--- begin ---

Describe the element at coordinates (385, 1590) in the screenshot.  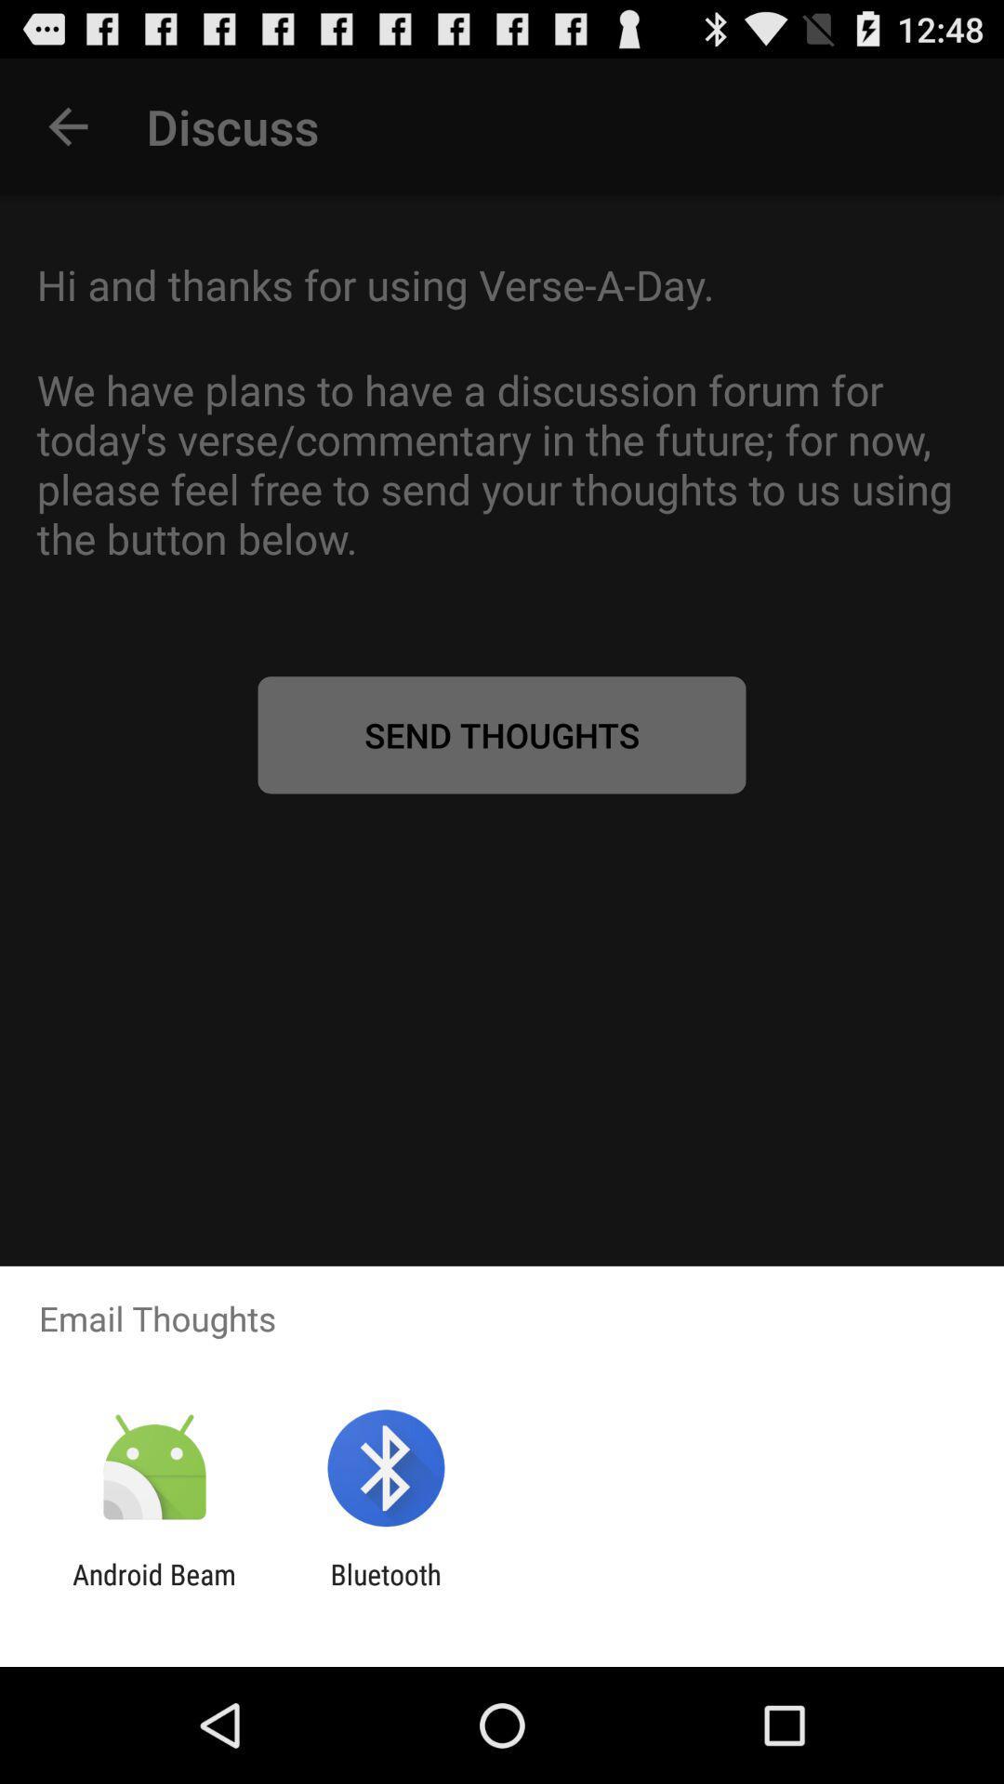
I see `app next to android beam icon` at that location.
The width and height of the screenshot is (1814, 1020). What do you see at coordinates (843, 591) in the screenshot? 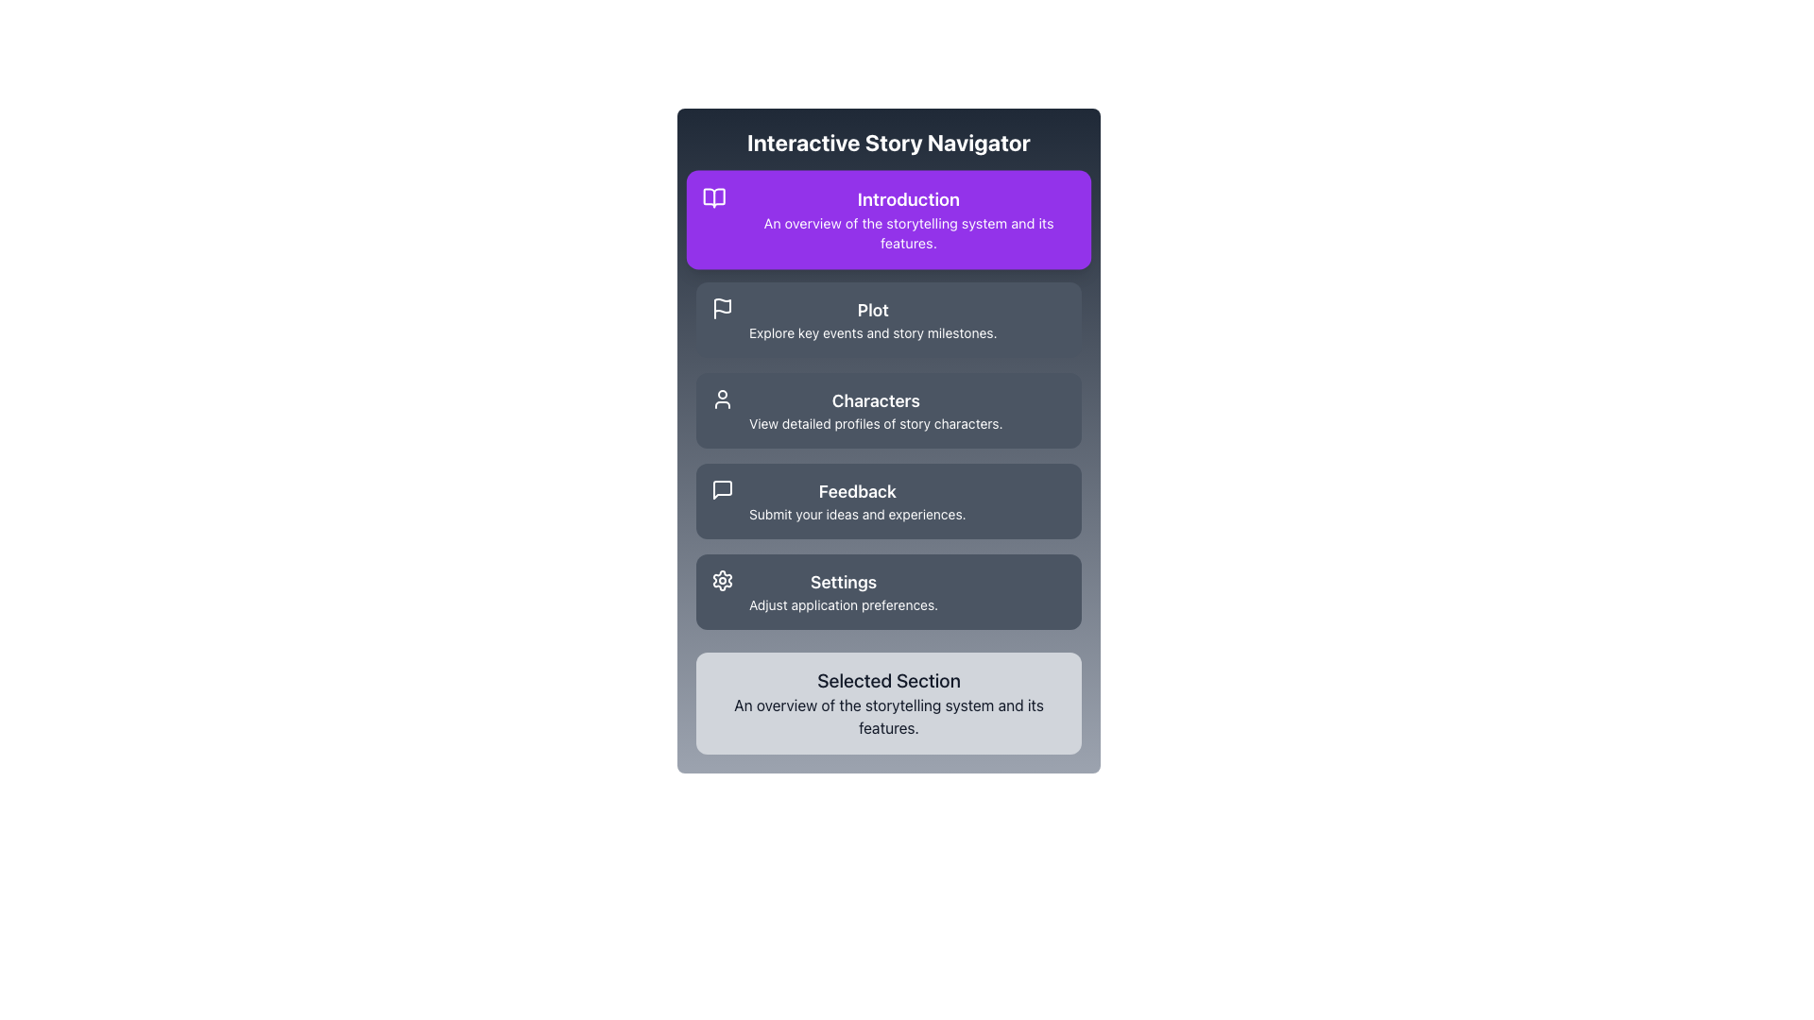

--- end ---
--- begin ---

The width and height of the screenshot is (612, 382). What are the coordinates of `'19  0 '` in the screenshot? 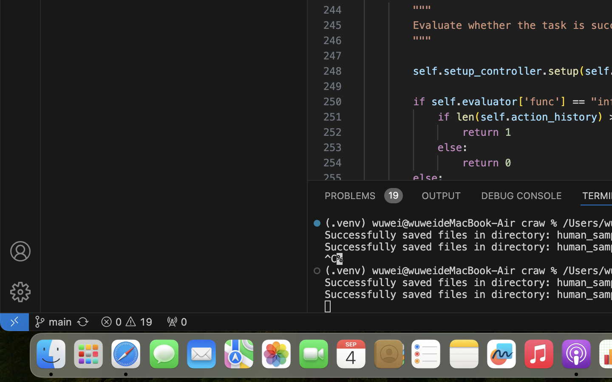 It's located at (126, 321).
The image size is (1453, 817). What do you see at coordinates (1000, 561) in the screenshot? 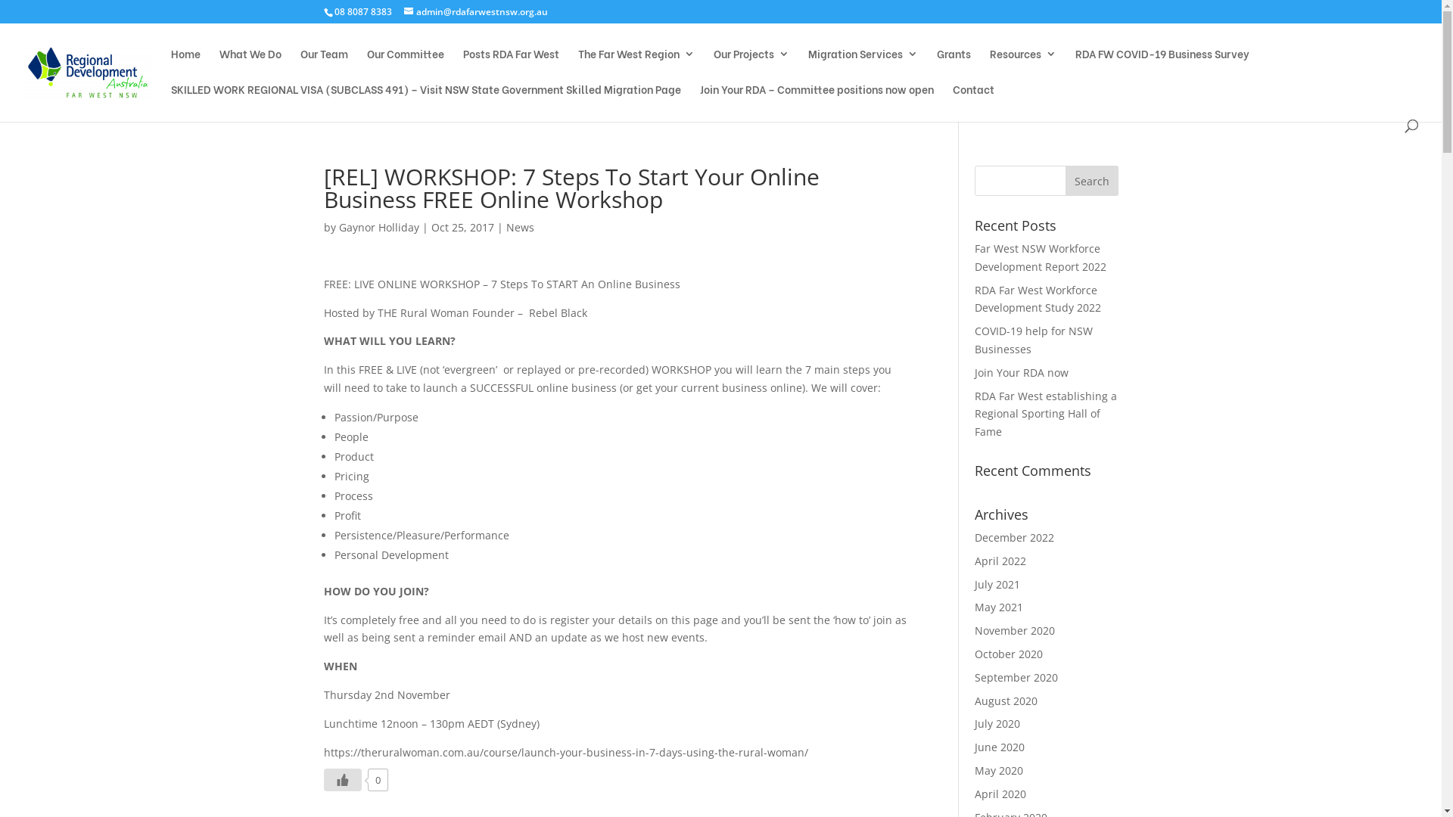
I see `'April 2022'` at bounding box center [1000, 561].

--- end ---

Work to complete -
Rewrite the records starting with the line that contains "Describe the element" and going on through the line that contains "The width and height of the screenshot is (1814, 1020).", replacing "coordinates" with "location" and changing nothing else. Leave the pictures out.

Solution to this exercise -
Describe the element at location (385, 1590) in the screenshot.  
I see `app next to android beam icon` at that location.
The width and height of the screenshot is (1814, 1020). What do you see at location (843, 591) in the screenshot? 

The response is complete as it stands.